The beef situation just keeps getting worse over here. Now there’s an outbreak of foot-and-mouth disease. It really is quite dramatic, with analysts showing maps predicting the spread of the disease and newscasts full of footage of burning animal carcasses. It’s like a bovine version of The Stand or something.
Author: Kris
Wow! It was a banner day for disturbing search requests here at w-g. People visited this site yesterday looking for: “ugly tough dirty mean bad“, “UK mouthwash“, “where to find prostitutes,” “theology text messaging“, and “oh my goddess buddy icons“. Gee, I hope they didn’t find my site too disappointing. 🙂
Matt linked to an interesting article about obituaries today. Coincidentally, my sister types up the obits for the News-Sentinel in Fort Wayne, Indiana. She wrote a poem called “The Obituary Writer” about the thoughts she has when summarizing somebody’s life. It’s pretty good.
More R.E.M. news is revealed. (Links courtesy of Ghost in the Machine.)
Some things you might’ve noticed: 1) I changed the image name of the the Valentine. It shouldn’t hurt anything on your site if you’ve linked to the post, but if you’ve linked to the image, you’ll need to update it. (You’ll see it’s a simple change.) If you’re sucking it down off my site onto your own page, though, you’re gonna get a broken image. Which is your cue to copy it to your own server if you wanna keep it. 2) I’ve been mucking around with the stylesheet and layout here. Let me know if it creates any problems in your browser. Thanks…
Dreamlog: I woke up this morning with the following thought fully-formed in my head: “I need to mention my dream on web-goddess. I was out on a date with Jack Nicholson and we were on the Tube in London and we had to hide from Lara Flynn Boyle, who was working on the platform we were approaching.” The weird thing is, though, I’m not sure whether I actually had that dream (since I can’t remember any of it), or whether I simply made it up and then dreamt about posting it. Isn’t that odd?
This Salon article about the “new slackers” really annoyed me. First of all, the reference to Richard Linklater’s film Slacker is totally incorrect. There was no “just-out-of-college temp slave” made famous in that movie. Linklater was depicting an entire culture, not some Ethan Hawke wannabe. The camera just follows interesting people around Austin, Texas, and none of them bear any resemblance to the newly unemployed dot-commers profiled in the article. What, they couldn’t spare 97 minutes for some cinematic research?
The whole thing just smacks of Schadenfreude, you know?
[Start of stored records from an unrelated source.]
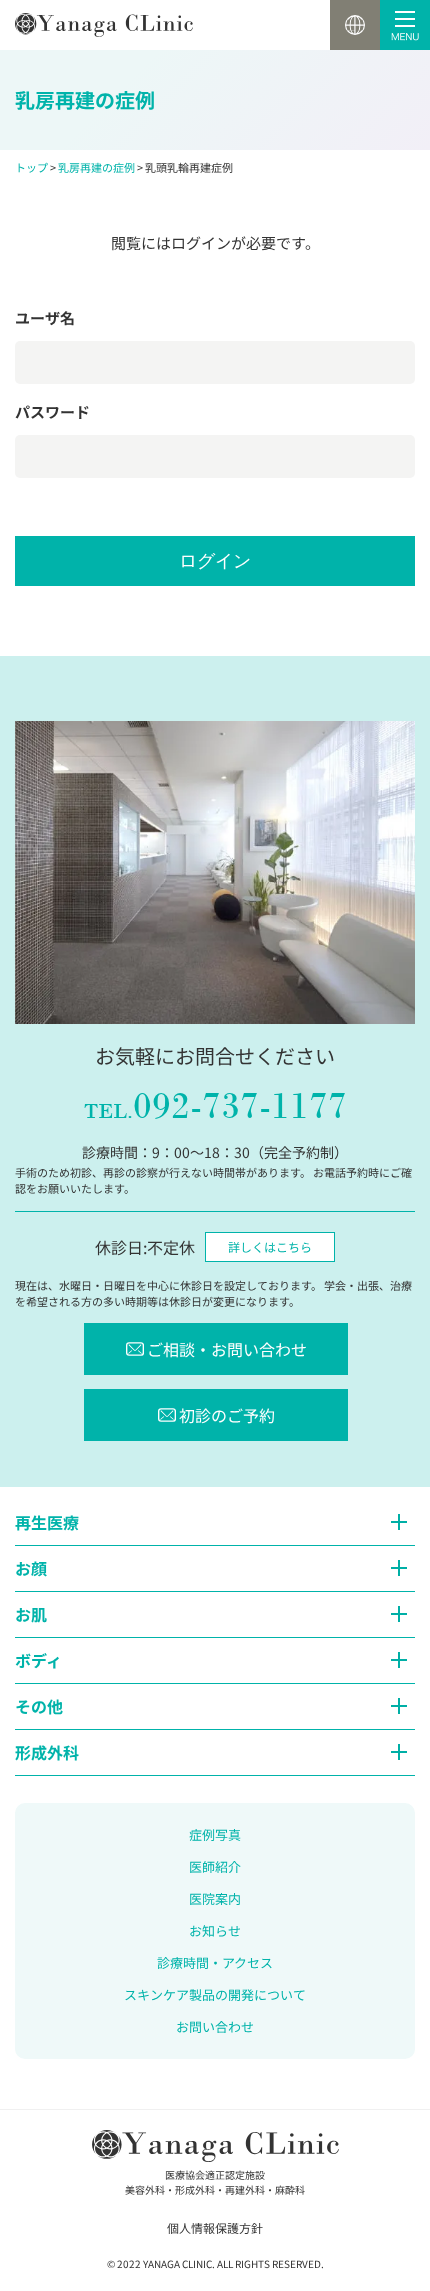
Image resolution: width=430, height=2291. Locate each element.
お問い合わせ (215, 2026)
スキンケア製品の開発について (215, 1994)
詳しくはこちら (270, 1246)
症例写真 (215, 1834)
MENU (405, 25)
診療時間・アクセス (215, 1962)
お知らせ (215, 1930)
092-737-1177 (215, 1106)
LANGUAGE (355, 25)
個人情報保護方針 (215, 2227)
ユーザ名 (45, 317)
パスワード (52, 411)
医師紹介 (215, 1866)
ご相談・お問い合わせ (227, 1349)
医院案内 (215, 1898)
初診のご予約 (227, 1415)
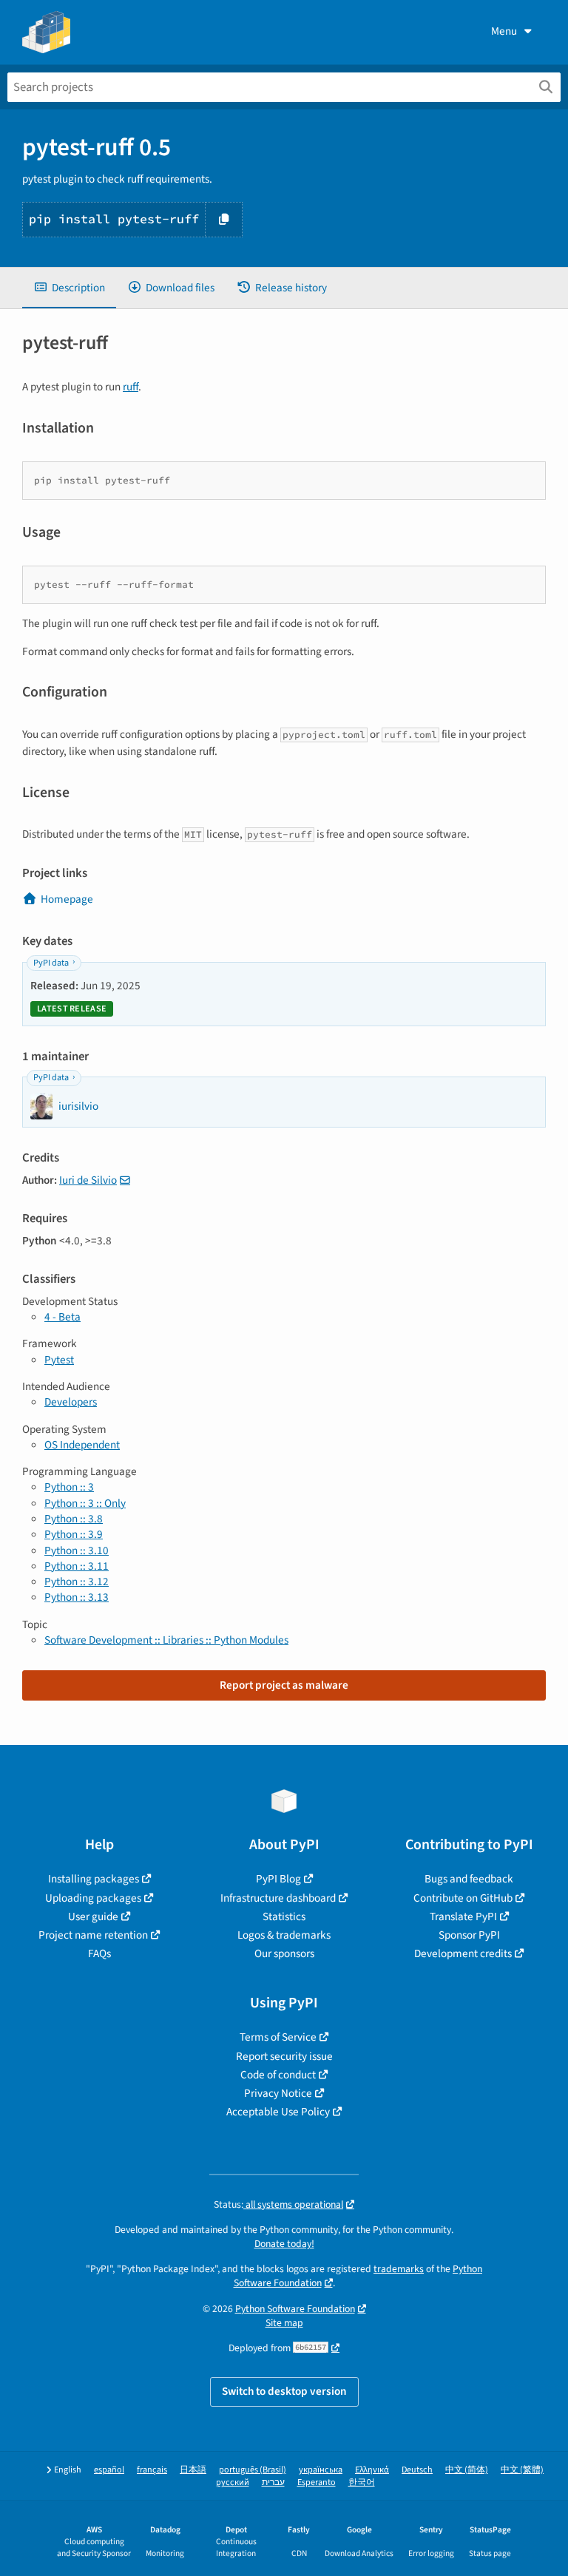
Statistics (284, 1916)
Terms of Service (278, 2037)
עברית (273, 2482)
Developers (70, 1402)
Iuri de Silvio (88, 1180)
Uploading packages (93, 1898)
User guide (93, 1916)
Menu (504, 31)
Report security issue (284, 2056)
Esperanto (316, 2482)
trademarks (398, 2269)
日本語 (193, 2470)
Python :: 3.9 (73, 1534)
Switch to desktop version (284, 2391)
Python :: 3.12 (76, 1581)
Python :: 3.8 (73, 1519)
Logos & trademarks (284, 1935)
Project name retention (93, 1935)
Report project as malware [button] (284, 1685)
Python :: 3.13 (76, 1597)
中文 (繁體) (522, 2470)
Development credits (463, 1953)
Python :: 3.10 (76, 1550)
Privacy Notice (278, 2093)
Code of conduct (278, 2075)
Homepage (67, 899)
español (109, 2470)
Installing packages (93, 1879)
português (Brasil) (252, 2470)
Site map (284, 2323)
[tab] (69, 288)
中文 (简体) (466, 2470)
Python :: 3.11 (76, 1566)
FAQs (99, 1953)
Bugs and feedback (469, 1879)
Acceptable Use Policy (278, 2112)
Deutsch (417, 2470)
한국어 (361, 2482)
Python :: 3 (69, 1487)
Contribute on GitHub (463, 1898)
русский (232, 2482)
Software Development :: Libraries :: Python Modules (166, 1640)
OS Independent (82, 1445)
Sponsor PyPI (469, 1935)
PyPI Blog (278, 1879)
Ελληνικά (372, 2470)
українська (320, 2470)
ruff (130, 387)
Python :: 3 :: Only (85, 1503)
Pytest (59, 1360)
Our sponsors (284, 1953)
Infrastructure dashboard (278, 1898)
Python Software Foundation (295, 2309)
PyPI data (51, 963)
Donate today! (284, 2244)
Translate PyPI (463, 1916)
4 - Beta (62, 1317)
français (152, 2470)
It’s like, everybody’s been slagging off the dot-commers for a while now, but these authors have taken it a step further: “Hey! This means we can rag on Generation X for being unemployed, ambition-less, waste-of-space slackers again!” And that’s just bollocks. That stereotype was never true in the first place, and taking a few well-deserved months off after a year of working sixteen hour days doesn’t make you a derelict either. I swear, if I was in their situation and some smug, smarmy Boomer accused me of being a slacker, I’d kick their ass. *pause* Well, no, I wouldn’t. I’m a wuss. But I would use their e-mail address to sign them up for pr0n.
I can’t help laughing. William Shatner will host the Miss USA pageant this Friday in Gary, Indiana. Y’all know that I regularly defend my Hoosier state, but there’s nothing that can be said for Gary. If you ever have the misfortune of driving to Chicago on the Indiana Toll Road, you’ll see why: it’s the ugliest city in the country. It literally looks like hell, all fire and brimstone and sulphurous fumes from the steel mills. (A helpful tip: when you find yourself rolling up the windows and putting the air on “recycle,” you’re in Gary.) And it was the murder capital of the country for, what, several years during the 90’s? I guess they’re hoping Captain Kirk’s endorsement will turn things around… but it doesn’t seem bloody likely.
It’s always fun to quit listening to my work mp3 collection for a couple weeks and then revisit it. I just snorted out loud when Wyclef Jean’s “The Rambler” came on. There’s nothing funnier in the world than hearing Kenny Rogers sing, “You got to know when to hold ’em…” and then hearing Wyclef shout “Ghetto! Ghetto!” in the background.
I was reading not.so.soft today and reflecting for the 43rd time how much the owner, Meg, reminds me of me. I mean, she lives in London, listens to Ani Difranco, and works in web design. She’s also a great writer (which I’m not, but aspire to be). Okay, so those are normal, “Huh, she kinda sounds like me” type similarities. But today, she posted a picture of herself… and she’s totally my doppelgänger! I’m serious; that’s me with my hair braided and my glasses on. I’m freaked out.